Exercise objective: All lines below starting at the one that holds "Instruction: Click the" and ending at the one that holds "This screenshot has width=787, height=501." should be printed exactly, ends included. Pictures should not be printed, nor anything else.

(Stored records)
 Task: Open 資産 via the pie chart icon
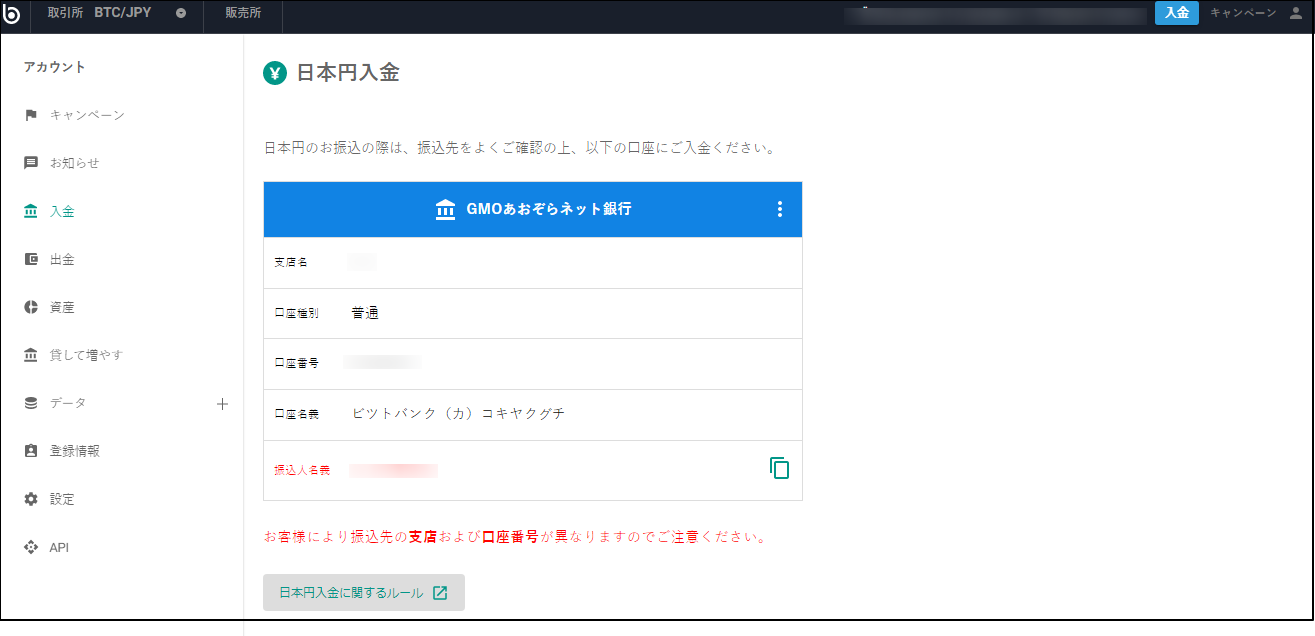click(31, 307)
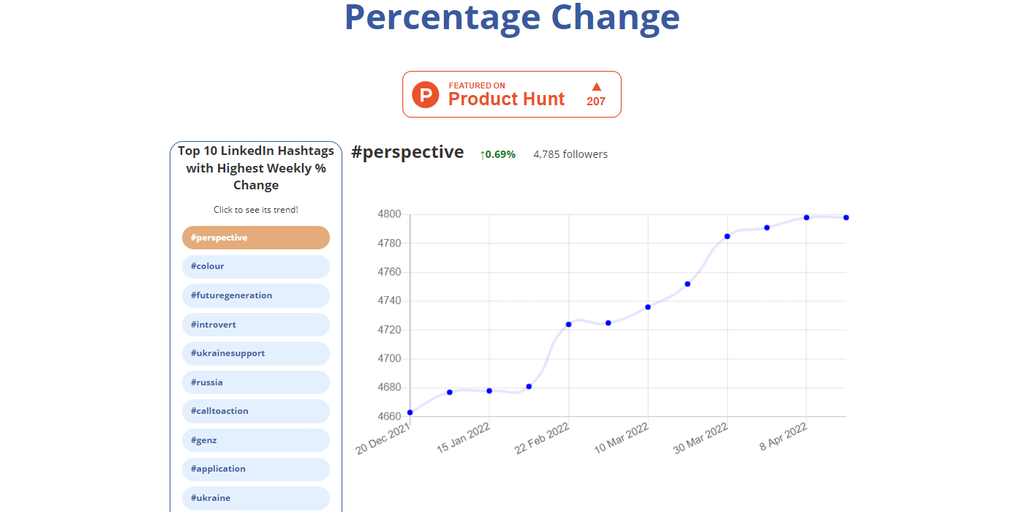
Task: Click the 30 Mar 2022 data point
Action: (x=727, y=236)
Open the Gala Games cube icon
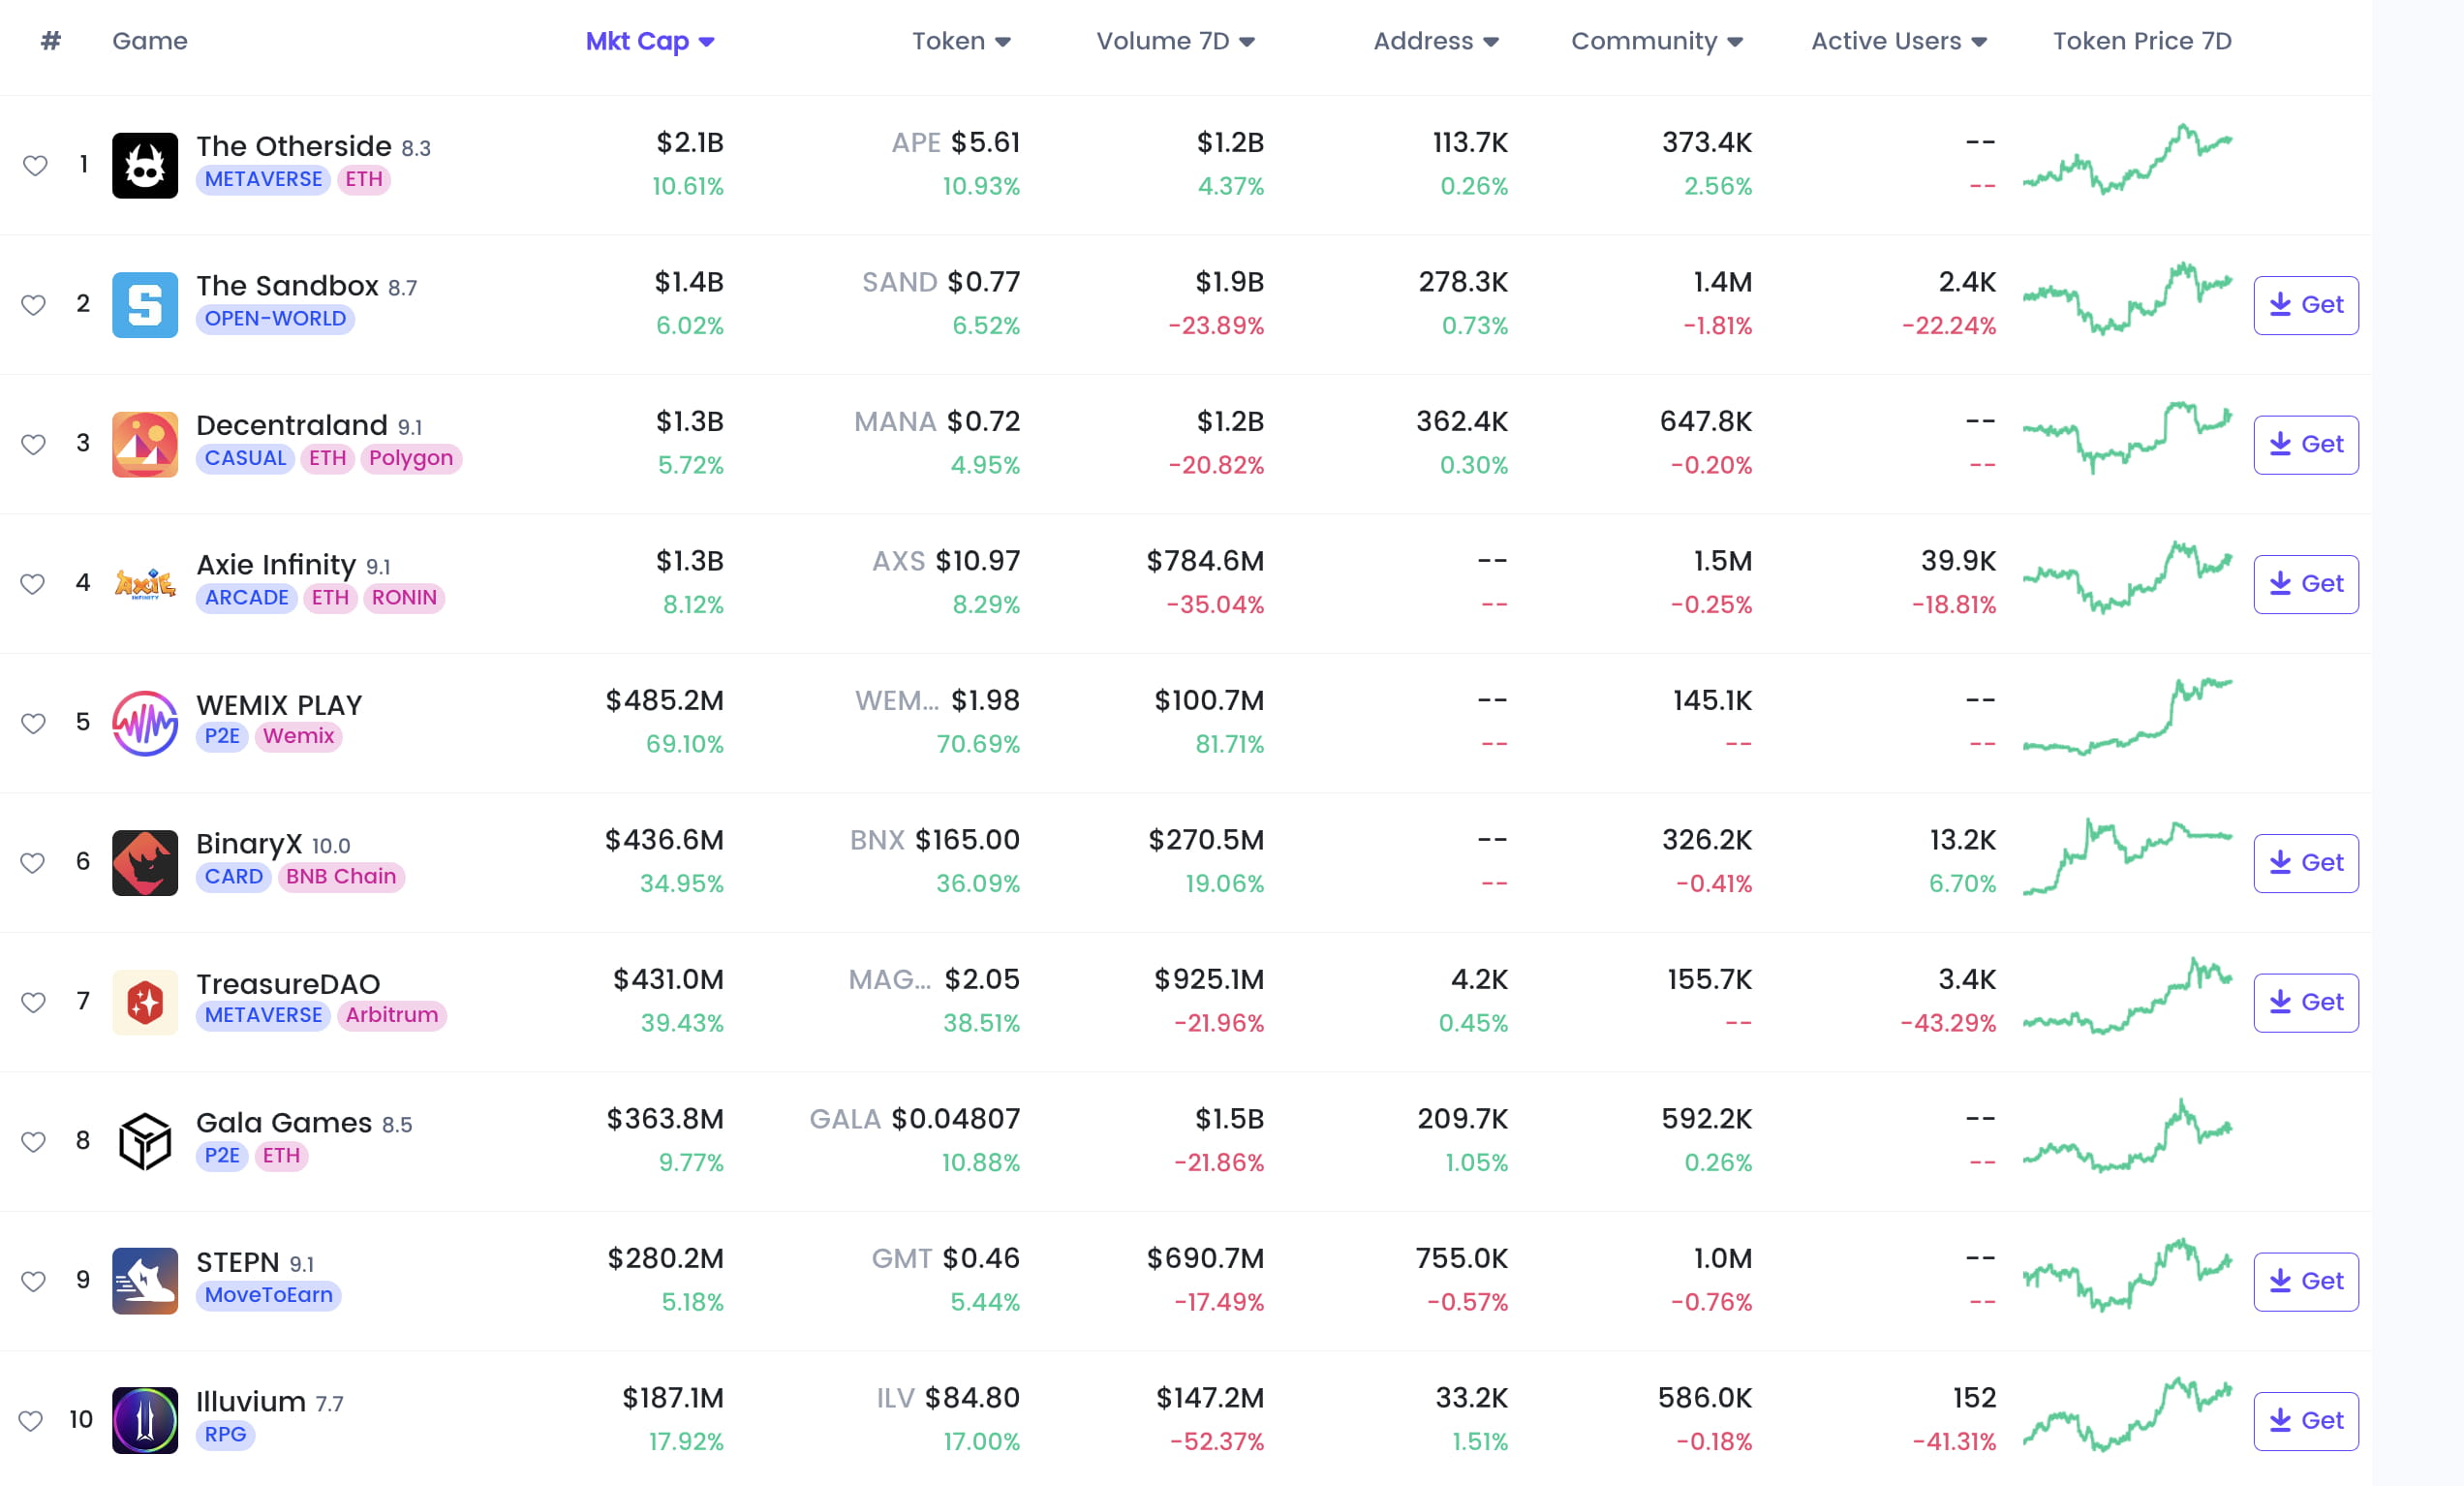 145,1141
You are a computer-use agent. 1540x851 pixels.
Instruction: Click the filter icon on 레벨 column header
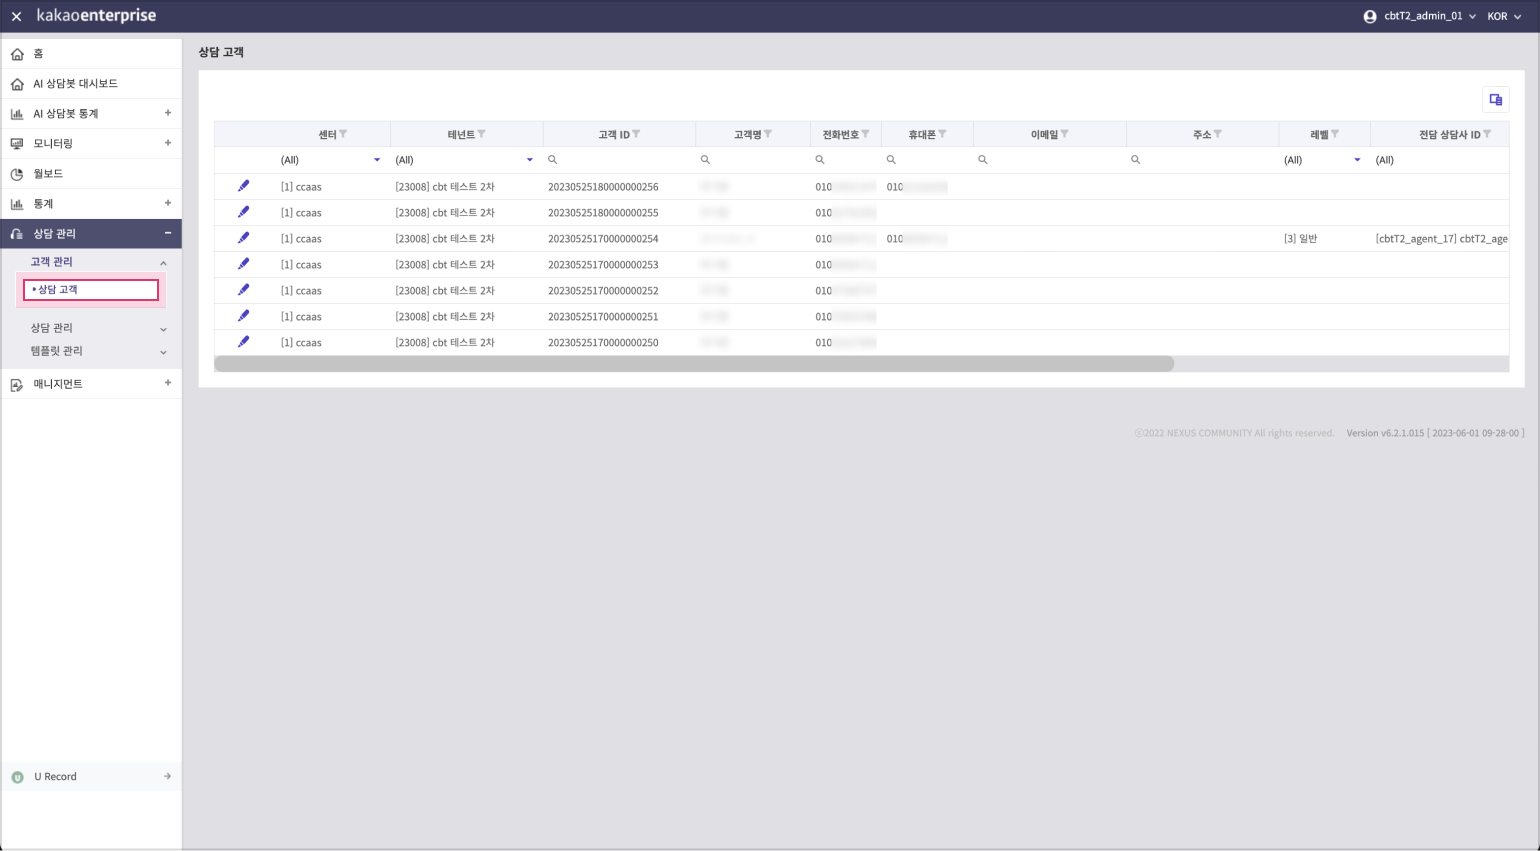click(x=1335, y=134)
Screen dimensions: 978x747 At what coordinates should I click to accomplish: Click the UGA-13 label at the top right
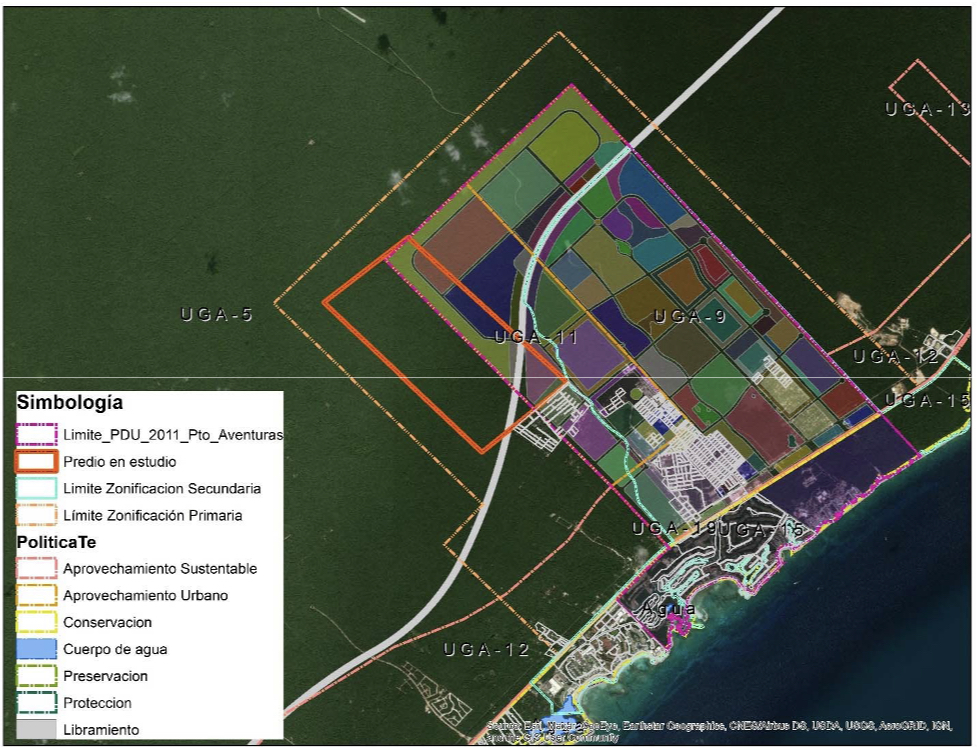[927, 109]
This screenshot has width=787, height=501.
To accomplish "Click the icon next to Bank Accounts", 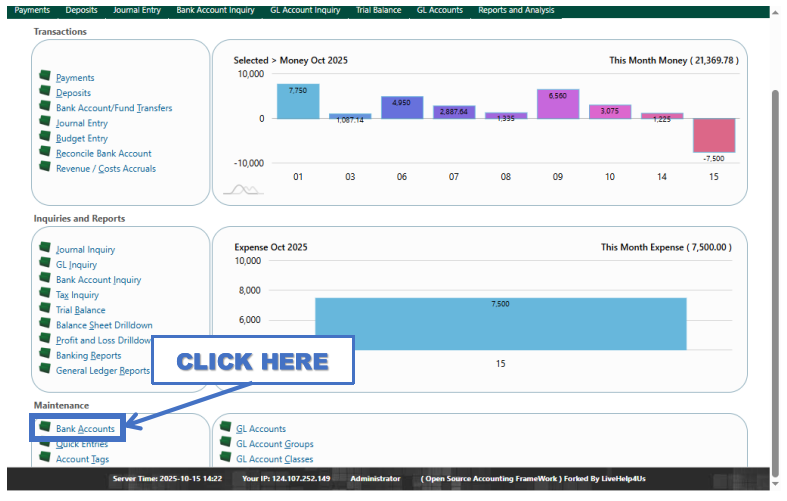I will point(45,428).
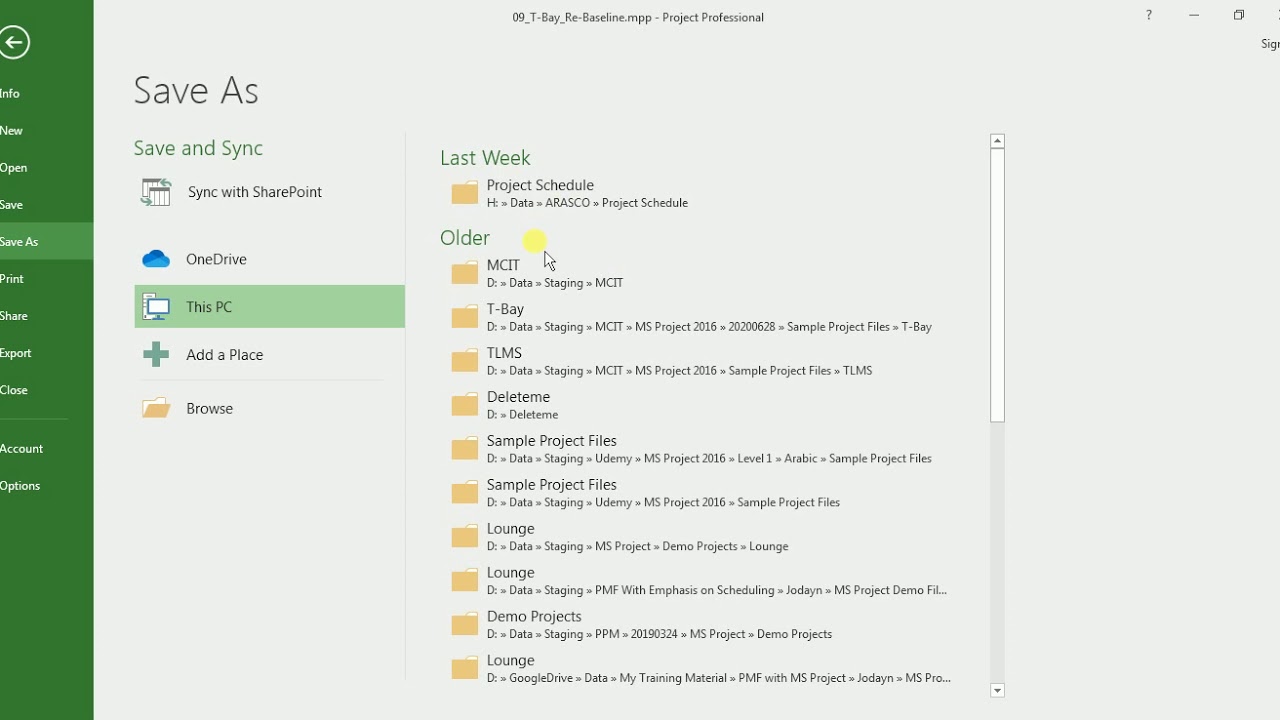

Task solution:
Instruction: Click the filter icon on 레벨 column header
click(x=1335, y=134)
Screen dimensions: 978x747 At what coordinates should I click to accomplish: Click the UGA-13 label at the top right
[927, 109]
This screenshot has width=787, height=501.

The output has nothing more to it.